Le procureur a aussi expliqué que Jérôme Kerviel n’était pas le seul à faire prendre des risques à sa banque, mais que “d’autres traders” avaient “agi à un moindre niveau” d’une façon similaire.

Le PDG de la Société Générale, Daniel Bouton, avait accusé M. Kerviel d’être un “fraudeur formidablement dissimulateur” pour expliquer comment le trader avait réussi à déjouer les systèmes de contrôles internes.

M. Bouton a également rejeté les accusations des avocats de M. Kerviel, qui affirment que la banque a voulu “élever un écran de fumée” pour masquer ses pertes dues à la crise des “subprimes”. La Société Générale a annoncé au même moment que cette “fraude” record, des dépréciations de 2 milliards dûe à la crise des “subprimes” (prêts immobiliers américains à risques).

Données fournies -
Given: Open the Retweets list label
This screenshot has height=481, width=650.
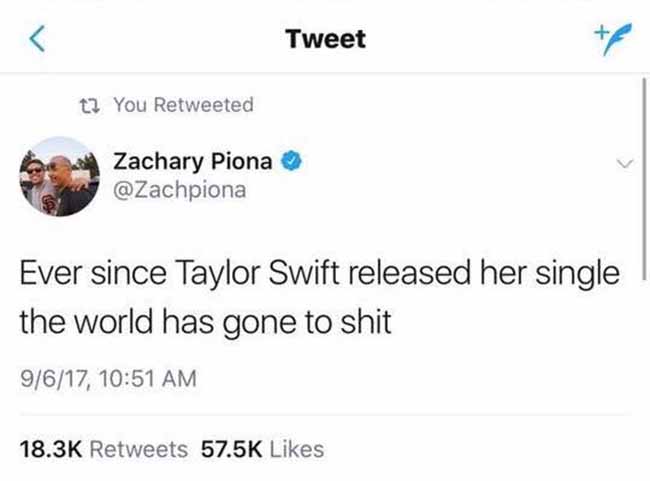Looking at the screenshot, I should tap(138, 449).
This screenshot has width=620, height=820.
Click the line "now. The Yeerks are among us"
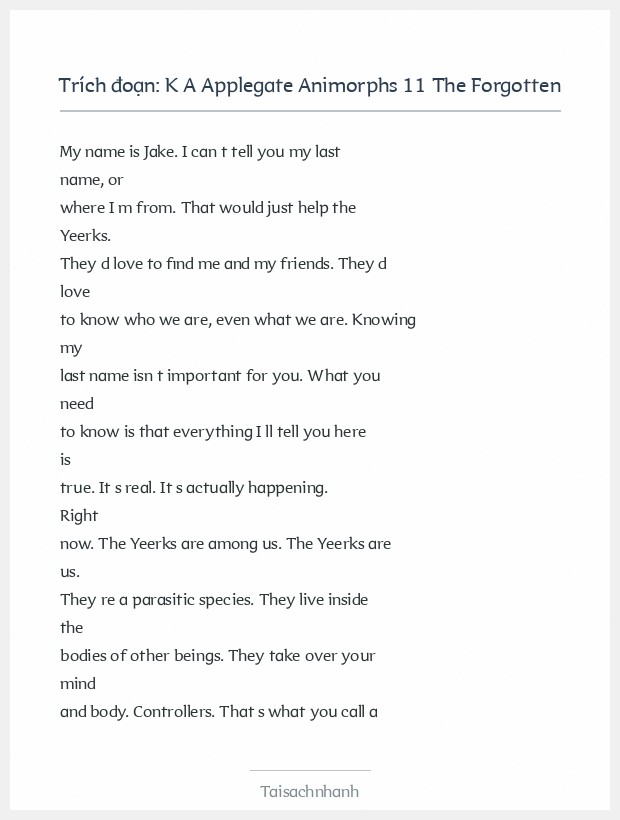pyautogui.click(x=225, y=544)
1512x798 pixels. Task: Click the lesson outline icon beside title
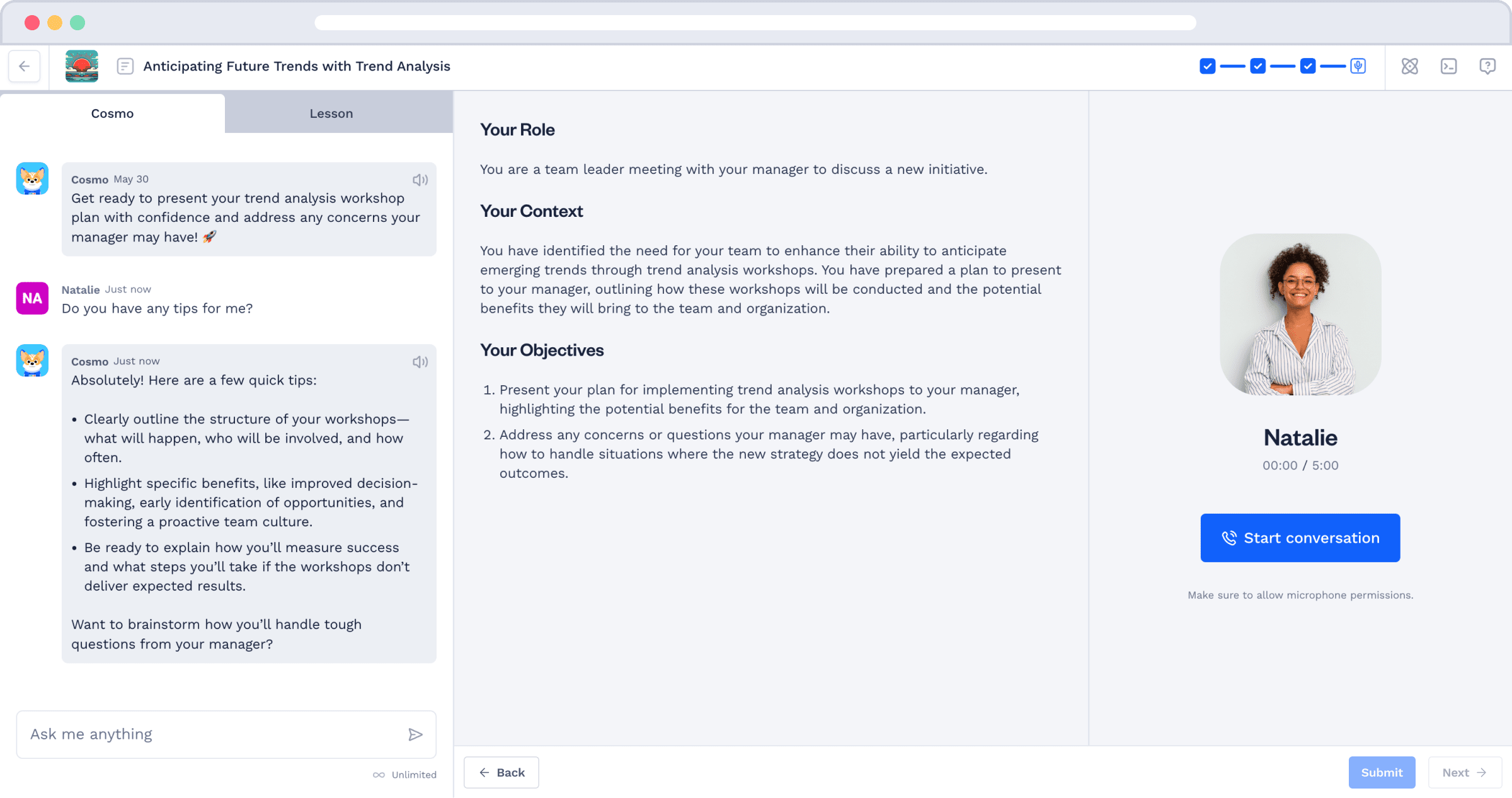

À compléter -
1. Dans le texte sur l'affaire Kerviel, par quelle expression Daniel Bouton a-t-il qualifié Jérôme Kerviel ?
2. Poursuivez le texte sur l'affaire Kerviel après sa dernière phrase.

Réponses par point -
1. Il l'a qualifié de « fraudeur formidablement dissimulateur ».

2.
Pour les avocats du trader, M. Kerviel “n’a commis aucune malhonnêteté, n’a pas détourné un seul centime, n’a profité d’aucune manière des biens de la banque”.

A la bourse de Paris, le titre de la Société générale était lundi matin au plus bas depuis 2004, avec une baisse d’environ 7,% à 68,70 euros, entraînant tout le secteur bancaire français dans sa chute.